The end could be in sight for that great British institution, the Television Licence. Apparently the dodgers, who are too numerous to mention, cannot afford the £145.50 annual fee. Of course they still watch on their giant cinematic 3D sets, whilst trying to budget their meagre benefits sitting in their woefully inadequate tax payer funded houses with their delightful broods. I trust that Auntie will reimburse all of us law abiding citizens the full amount that we have spent over the years. One person actually pleaded immunity from purchasing said licence as he had stolen his set.
Noo then, ‘old on to yer ‘ats me olds, if ewe’s one o’ them folks that’s easily exoitable, yer ad better sit ye down. Oi ‘ave it, on good authority, that there is to be another series of … wait fer it … “Lambin Loive” wi’ Kate Bumble. If yer missed t’last one, it’s abowt sheep ‘avin lambs; thar’s one born every minute as they say. For them as is not familiar wi’ country ways, t’old ‘orny tup ‘as i’s wicked way wi’ ewes, and as a result they ‘as young uns. It’s loik wotchin the proverbial paint droi. If you ‘ave trouble sleepin, sit ye down and tune in, Oi guarantee ewe will be in t’land o’ nod in no toime at all.

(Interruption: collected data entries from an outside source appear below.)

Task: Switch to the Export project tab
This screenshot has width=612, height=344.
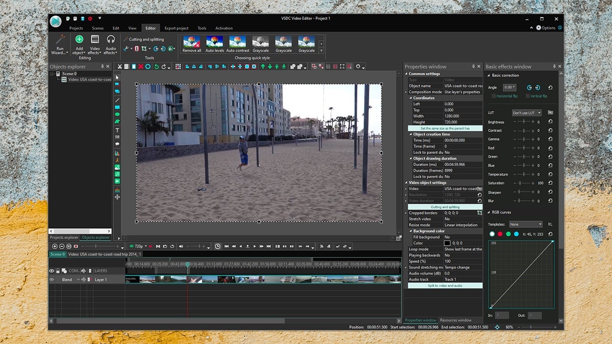Action: tap(176, 28)
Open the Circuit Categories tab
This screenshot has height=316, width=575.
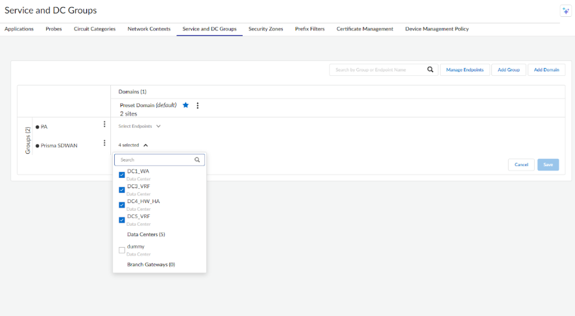95,29
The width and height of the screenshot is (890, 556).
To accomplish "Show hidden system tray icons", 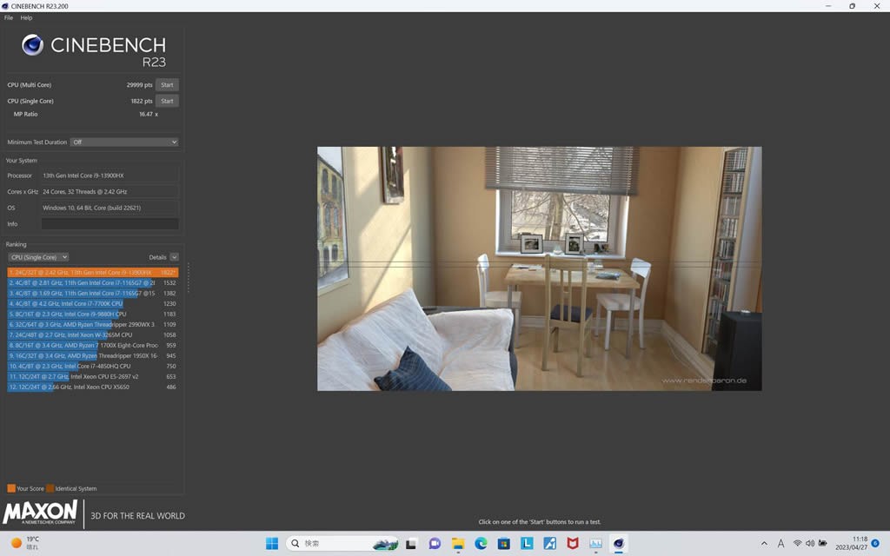I will click(x=764, y=544).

Parwich Film will be featuring next a thrilling World War II epic based on the daring exploits of Gunther Scmidt, the captain of a German U-boat, who pits his wits against the hunter killers of the British navy. He guides his vessel through the dark depths in search of his prey, the film is one hour and a half long and has Sub-titles.
A couple, celebrating St Patrick’s day in New York, got so carried away that they could not control their passion and, as a result, ended up in the throes of passion at the rear of a ‘Dunkin Donuts‘ outlet. Discretion not being high on the agenda, they had soon acquired an audience. One little boy, looking through the window, asked his mother what they were doing. The quick thinking mother told him that they were playing a game called find the doughnut. “Oh yes” said the boy ”Daddy plays that game with the lady from next door”.

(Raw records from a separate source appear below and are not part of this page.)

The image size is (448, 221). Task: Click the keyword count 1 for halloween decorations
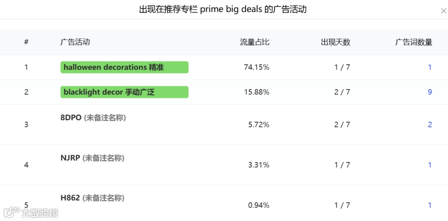430,67
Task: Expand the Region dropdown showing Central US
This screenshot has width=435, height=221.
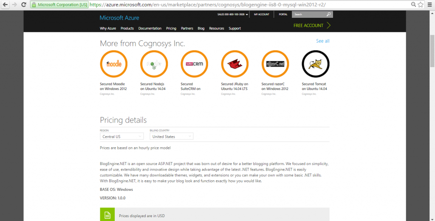Action: coord(122,137)
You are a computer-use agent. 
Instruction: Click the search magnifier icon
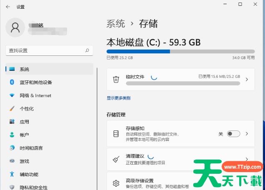pyautogui.click(x=87, y=50)
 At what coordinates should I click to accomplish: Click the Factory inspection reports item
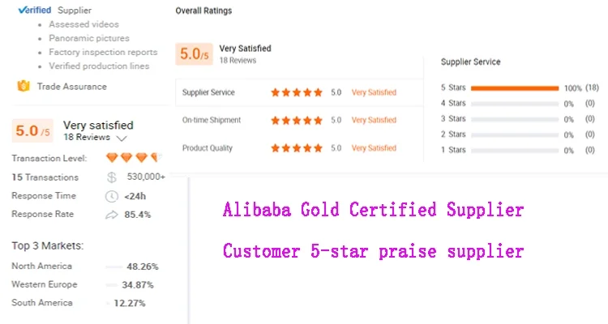[x=103, y=52]
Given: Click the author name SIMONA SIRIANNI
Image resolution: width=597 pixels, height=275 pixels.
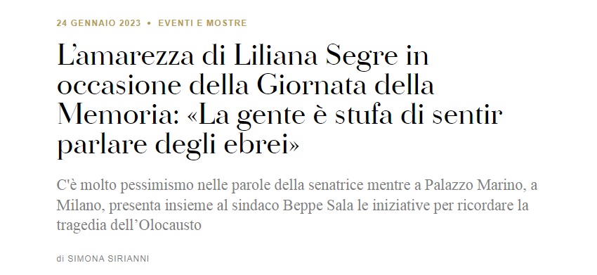Looking at the screenshot, I should click(x=108, y=259).
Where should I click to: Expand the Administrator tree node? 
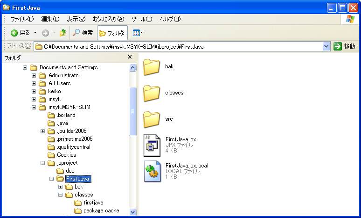34,75
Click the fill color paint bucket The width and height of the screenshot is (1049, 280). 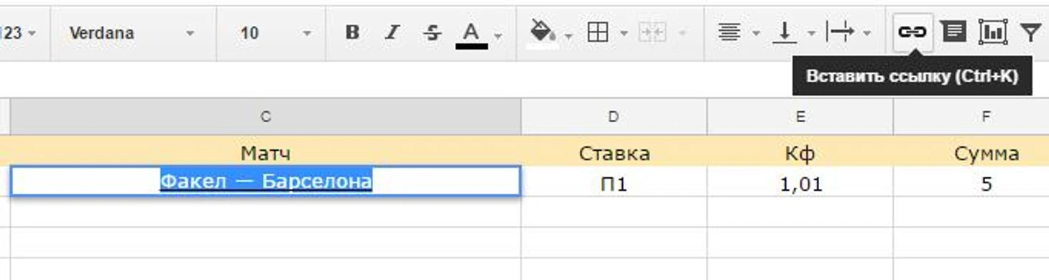tap(542, 32)
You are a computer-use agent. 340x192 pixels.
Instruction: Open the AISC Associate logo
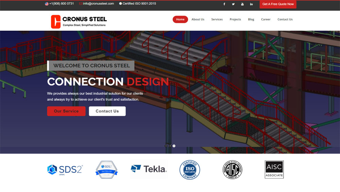274,170
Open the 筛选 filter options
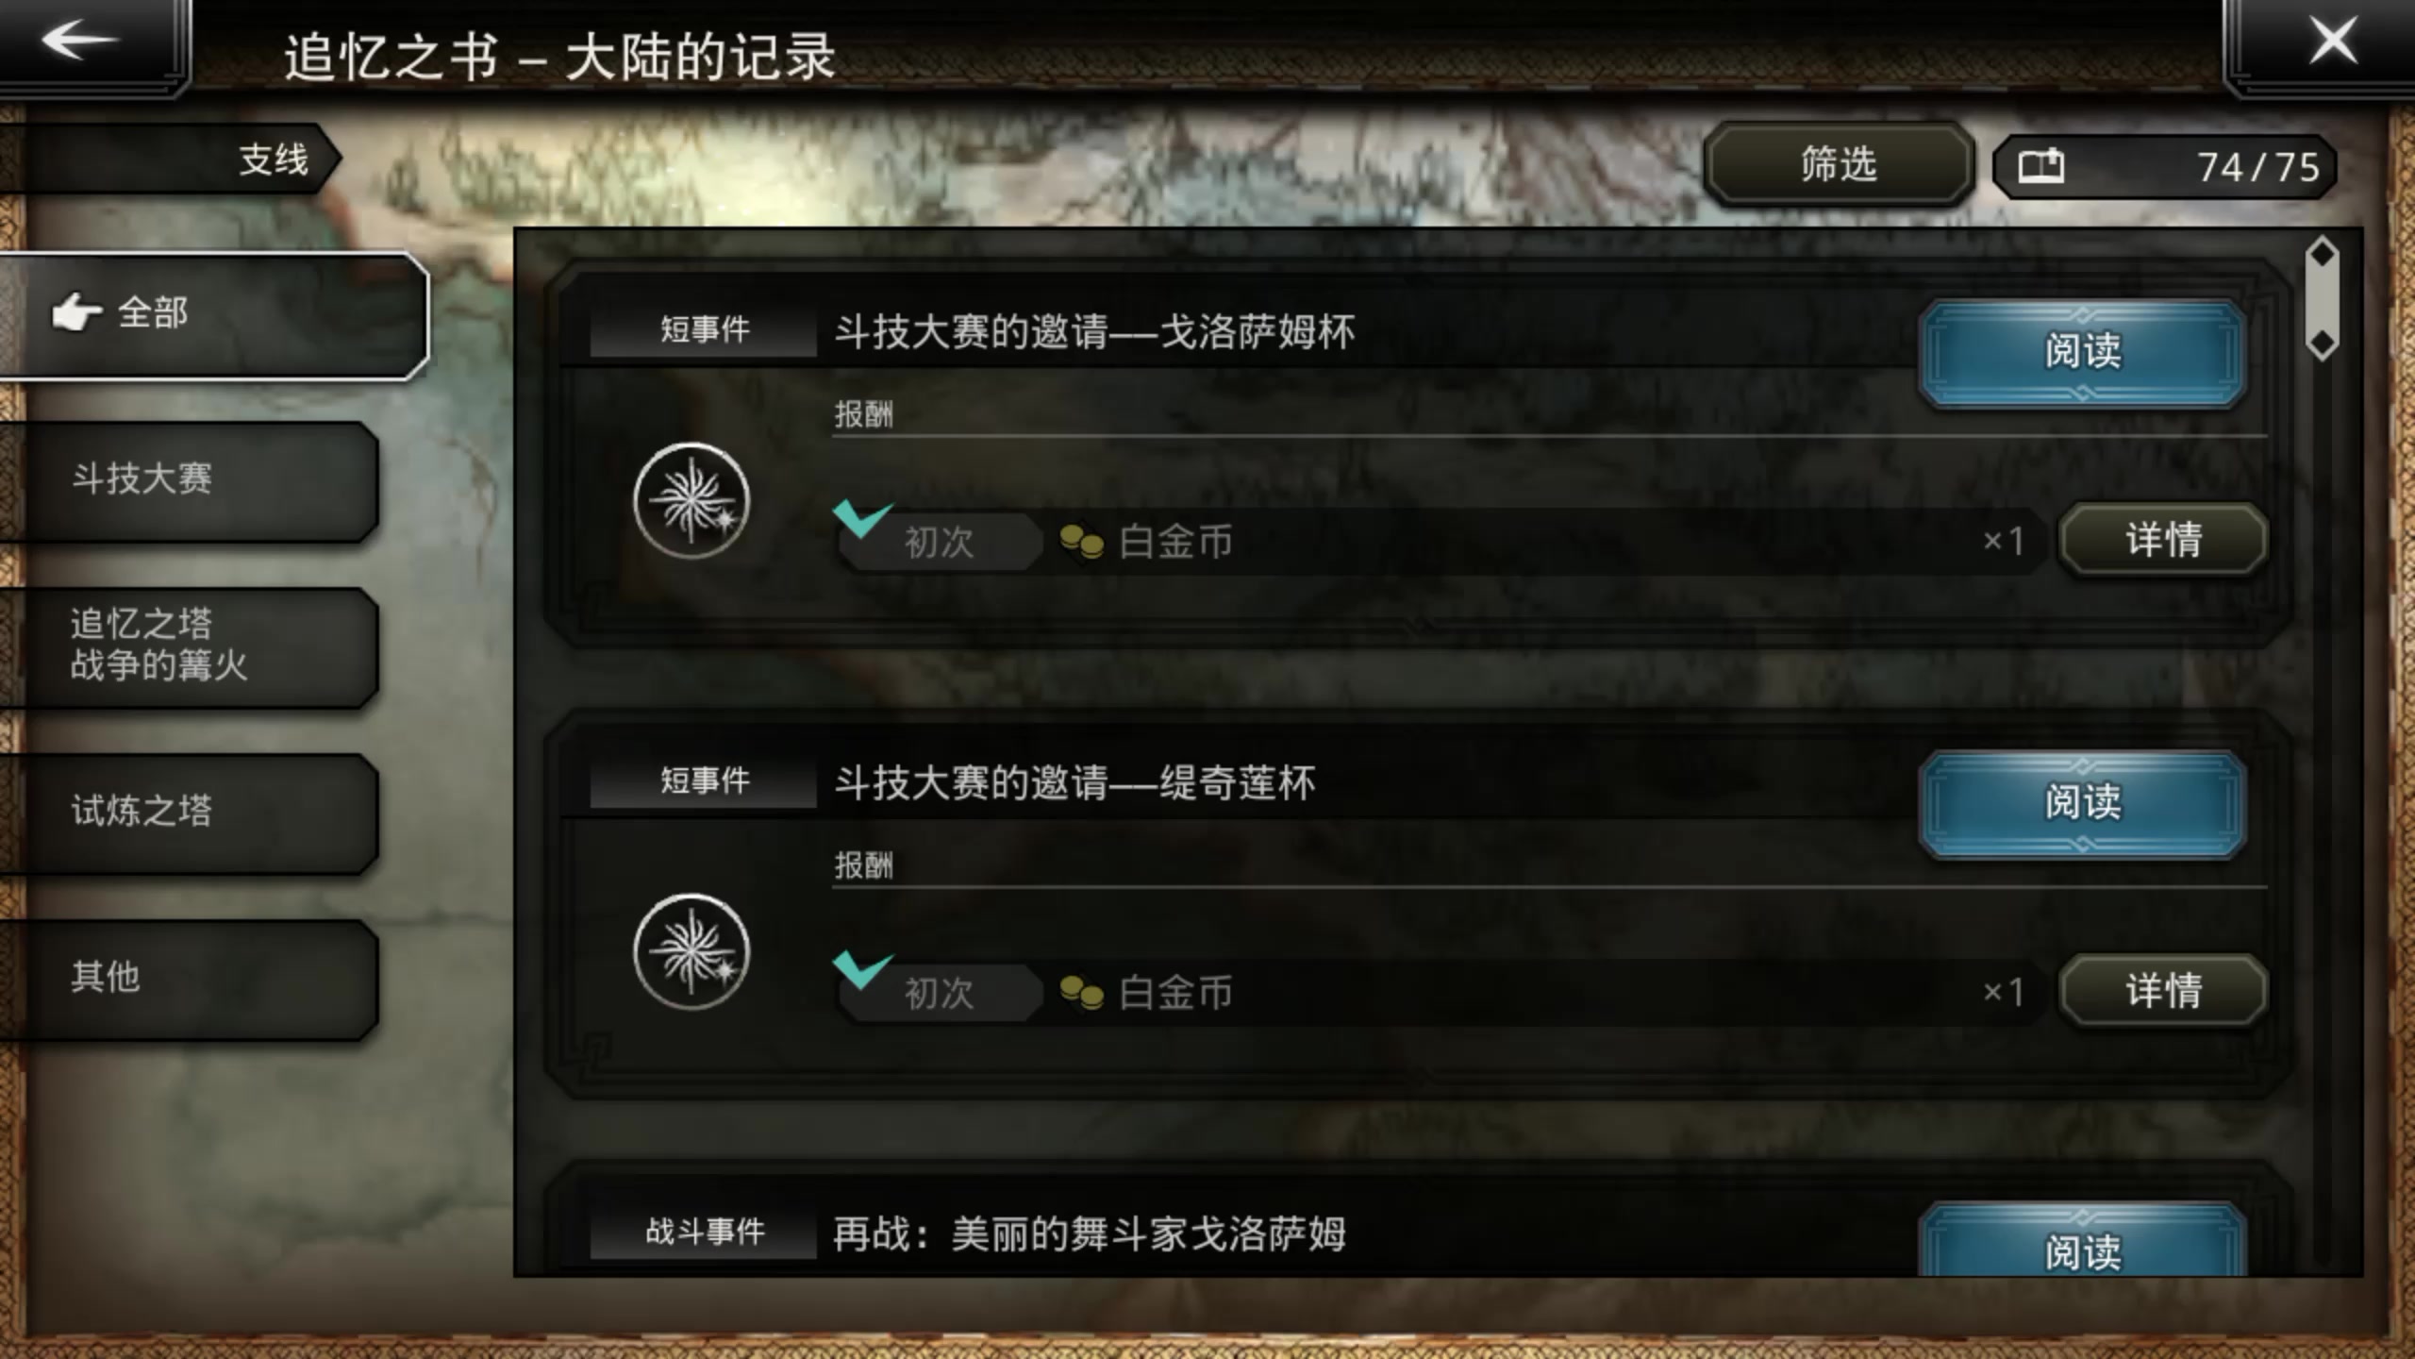 coord(1839,164)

Headline of the week: “Trainee circus dwarves in short supply“.
Finally our recently engaged medium Madame Puttanesca, whose rare talent allows her to reach through the swirling ethereal mists to contact the dearly departed, will not be able to join us at present. Her latest commission was to make contact with the late gangster Vinnie (Baby Face) Swindell, to ascertain the hiding place of millions of pounds, the proceeds of a life time of criminal activities. Vinnie was the victim of a gangland hit and left no clues as to the whereabouts of the cache. His widow, Dolores, desperately hoped for a result, but, after many exhaustive attempts, Madame Puttanesca failed to make any contact with the deceased. Such was the drain on Madame, she has decided to sell her present home in Hackney Wick and recuperate at her recently acquired luxury estate in Beverly Hills, California, which includes neighbours such as Oprah Winfrey and Madonna. We wish her a speedy recovery and look forward to welcoming her aboard in the near future.
Bye for now Paul B.


For those who may think that I have passed away, or may have also construed from the last of the weedkillers statements that I maybe a little corrupt, I assure you all, none of its true, even though I didn’t pay for a drink in the Legion Monday night, and that reminds me, the TV license, is it more for a cinematic???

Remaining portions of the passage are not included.